Gianni Morandi (; born 11 December 1944) is an Italian pop singer, actor and entertainer.

Early life 
Gian Luigi Morandi was born in a little village called Monghidoro on the Tuscan-Emilian Apennines. His father Renato was active within the Italian Communist Party and Gianni used to help him sell the party newspapers. At an early age Morandi worked as a shoe-shiner, cobbler and as a vendor of sweets in the village's only cinema. His vocal abilities led him to a number of small gigs, some of which were during the Communist Party's activities.

Career 

He made his debut in 1962 and quickly placed high at or won a number of Italian popular song festivals, including the Canzonissima festival in 1969. In 1962 he was signed by RCA Italiana and achieved national stardom with the song "Fatti mandare dalla mamma", and remained Italy's darling throughout that decade.

In 1970, he represented Italy at the Eurovision Song Contest with "Occhi di ragazza". His career went into a decline in the 1970s but underwent a revival in the 1980s. He won the Festival of Sanremo in 1987 with "Si può dare di più" together with Enrico Ruggeri and Umberto Tozzi, placed second in 1995 and third in 2000 and 2022.

It is estimated that Morandi has sold 50 million recordings.

He has written a number of autobiographical books and appeared in 18 films. In TV he played Claude Jade's husband Davide in the 1984 TV series Voglia di volare. He also played as actor in several TV series, as well as the host in popular Italian television shows.

In 1966 he married actress Laura Efrikian, with whom he played in several Musicarelli films together. The couple divorced in 1979.

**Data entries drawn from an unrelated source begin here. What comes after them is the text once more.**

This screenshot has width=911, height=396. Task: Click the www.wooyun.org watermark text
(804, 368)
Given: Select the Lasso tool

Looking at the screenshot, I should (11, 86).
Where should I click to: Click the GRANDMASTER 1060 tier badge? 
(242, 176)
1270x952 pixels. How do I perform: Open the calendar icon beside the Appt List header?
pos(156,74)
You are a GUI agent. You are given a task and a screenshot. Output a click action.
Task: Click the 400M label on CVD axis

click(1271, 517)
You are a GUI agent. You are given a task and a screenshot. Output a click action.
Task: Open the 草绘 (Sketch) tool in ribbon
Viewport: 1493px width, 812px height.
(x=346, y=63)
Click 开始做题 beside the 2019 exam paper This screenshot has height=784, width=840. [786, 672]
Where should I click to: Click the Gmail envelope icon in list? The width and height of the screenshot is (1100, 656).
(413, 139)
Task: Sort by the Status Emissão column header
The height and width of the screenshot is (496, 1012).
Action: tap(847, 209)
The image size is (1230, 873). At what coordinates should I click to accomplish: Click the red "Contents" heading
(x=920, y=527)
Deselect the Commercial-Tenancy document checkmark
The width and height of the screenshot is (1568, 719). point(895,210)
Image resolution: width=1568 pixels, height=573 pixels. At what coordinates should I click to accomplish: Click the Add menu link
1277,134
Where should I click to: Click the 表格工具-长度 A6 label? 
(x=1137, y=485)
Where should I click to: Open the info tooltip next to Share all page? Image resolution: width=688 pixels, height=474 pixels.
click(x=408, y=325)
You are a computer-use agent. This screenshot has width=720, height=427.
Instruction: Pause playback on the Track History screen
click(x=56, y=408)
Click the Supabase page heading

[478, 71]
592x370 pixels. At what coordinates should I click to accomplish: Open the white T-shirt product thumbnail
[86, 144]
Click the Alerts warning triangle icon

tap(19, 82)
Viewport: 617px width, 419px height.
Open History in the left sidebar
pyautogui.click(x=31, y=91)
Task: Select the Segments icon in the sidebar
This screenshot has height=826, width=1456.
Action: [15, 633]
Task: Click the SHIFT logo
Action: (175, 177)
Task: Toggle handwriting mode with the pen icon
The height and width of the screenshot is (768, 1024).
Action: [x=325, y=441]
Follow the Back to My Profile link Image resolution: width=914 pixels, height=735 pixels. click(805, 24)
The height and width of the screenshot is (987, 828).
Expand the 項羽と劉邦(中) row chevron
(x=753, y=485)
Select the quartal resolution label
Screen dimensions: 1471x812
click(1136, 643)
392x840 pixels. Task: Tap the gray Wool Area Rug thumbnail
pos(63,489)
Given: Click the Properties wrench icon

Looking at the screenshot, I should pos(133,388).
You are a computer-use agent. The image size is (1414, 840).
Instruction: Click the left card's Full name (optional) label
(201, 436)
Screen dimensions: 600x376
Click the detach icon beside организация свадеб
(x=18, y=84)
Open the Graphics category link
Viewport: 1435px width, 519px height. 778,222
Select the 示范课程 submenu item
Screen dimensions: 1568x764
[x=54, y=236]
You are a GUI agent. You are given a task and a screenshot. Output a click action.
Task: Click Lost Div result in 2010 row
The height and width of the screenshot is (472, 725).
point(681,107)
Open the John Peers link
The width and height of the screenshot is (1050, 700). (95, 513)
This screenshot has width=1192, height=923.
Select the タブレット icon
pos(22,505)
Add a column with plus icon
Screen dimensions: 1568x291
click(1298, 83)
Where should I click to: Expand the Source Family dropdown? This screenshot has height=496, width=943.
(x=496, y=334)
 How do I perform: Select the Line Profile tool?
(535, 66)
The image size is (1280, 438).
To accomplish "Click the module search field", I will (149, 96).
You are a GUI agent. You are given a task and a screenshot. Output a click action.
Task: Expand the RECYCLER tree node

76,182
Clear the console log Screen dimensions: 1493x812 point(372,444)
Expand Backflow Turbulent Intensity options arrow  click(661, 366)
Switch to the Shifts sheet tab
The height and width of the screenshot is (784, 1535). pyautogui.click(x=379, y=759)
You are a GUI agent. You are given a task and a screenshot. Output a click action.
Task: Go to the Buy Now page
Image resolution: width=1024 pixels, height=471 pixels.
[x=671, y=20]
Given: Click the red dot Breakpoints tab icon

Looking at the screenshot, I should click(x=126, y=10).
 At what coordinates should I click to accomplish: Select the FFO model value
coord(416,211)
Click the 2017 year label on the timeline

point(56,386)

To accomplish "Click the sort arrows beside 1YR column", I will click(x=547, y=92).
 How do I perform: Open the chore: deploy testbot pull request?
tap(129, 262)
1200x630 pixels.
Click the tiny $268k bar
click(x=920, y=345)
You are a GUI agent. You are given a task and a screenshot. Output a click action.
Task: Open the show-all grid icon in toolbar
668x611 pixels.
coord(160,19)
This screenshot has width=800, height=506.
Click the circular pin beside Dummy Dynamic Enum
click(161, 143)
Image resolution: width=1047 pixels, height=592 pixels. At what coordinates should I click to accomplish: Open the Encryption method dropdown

Morandi was chosen to be the presenter of Sanremo Music Festival 2011, together with Belén Rodriguez and Elisabetta Canalis. They were joined by comedians Luca Bizzarri and Paolo Kessisoglu from Italia 1's satire show Le Iene. In October 2011, he was confirmed as the presenter of the Sanremo Music Festival 2012.

At the beginning of 2016, Gianni Morandi started a tour called "Capitani Coraggiosi Tour" with Claudio Baglioni. A double album will be published on 5 February. In 2017 he sang with Fabio Rovazzi the song "Volare", a big hit.

In 2019 his 1964 song "In ginocchio da te" gained renewed popularity as it was featured in one of the main scenes of the South Korean movie Parasite, which won four Oscars the following year, including Best Picture.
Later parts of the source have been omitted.